What the task asks:
What is needed is a single figure: how many lines of the records below contain the word "screenshot".

Data listing:
● ● ● ● ● ● ●
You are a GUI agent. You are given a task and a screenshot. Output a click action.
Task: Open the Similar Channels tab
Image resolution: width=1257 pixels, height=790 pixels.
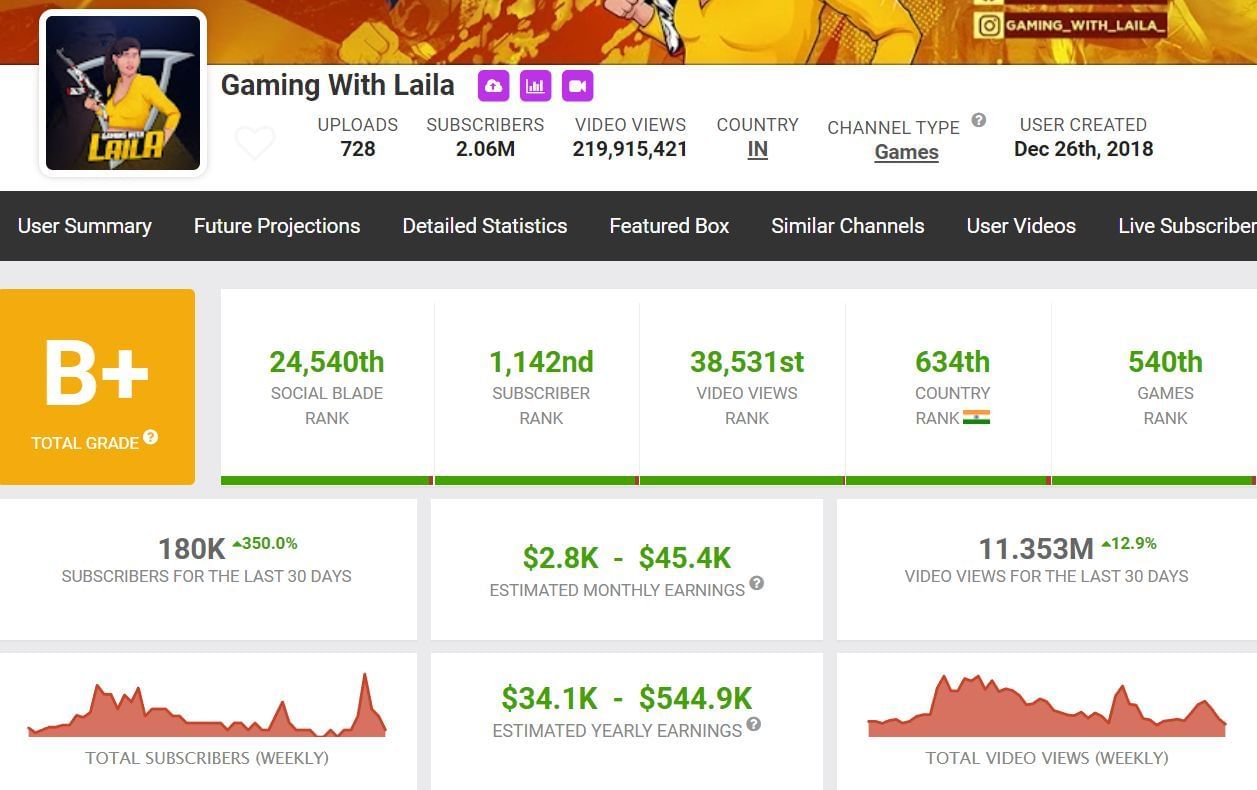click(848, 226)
● ● ● ● ● ● ●
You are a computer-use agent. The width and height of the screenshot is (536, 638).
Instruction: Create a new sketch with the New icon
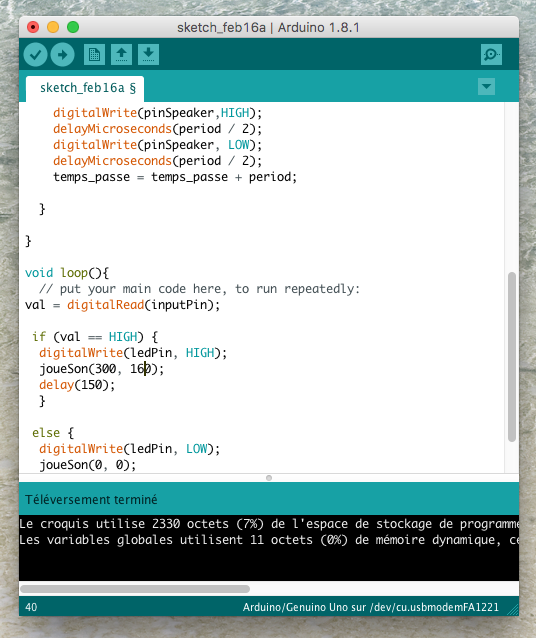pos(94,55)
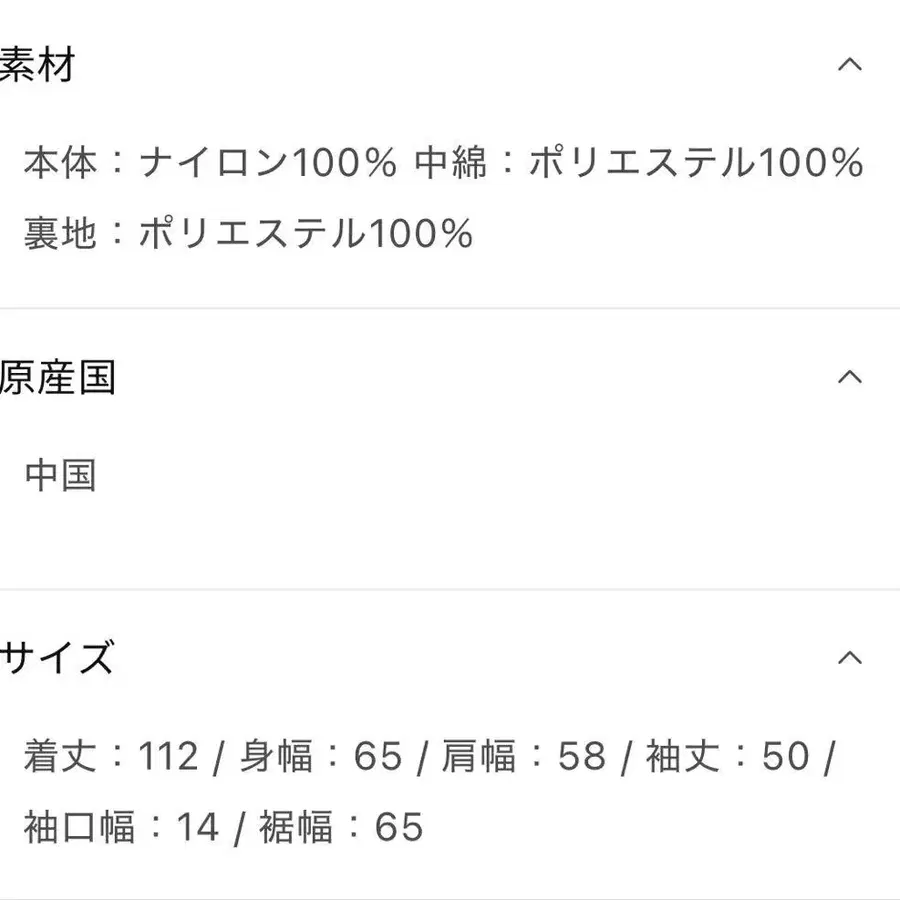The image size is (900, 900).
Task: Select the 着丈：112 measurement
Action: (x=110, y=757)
● ● ● ● ● ● ●
Solution for this task:
2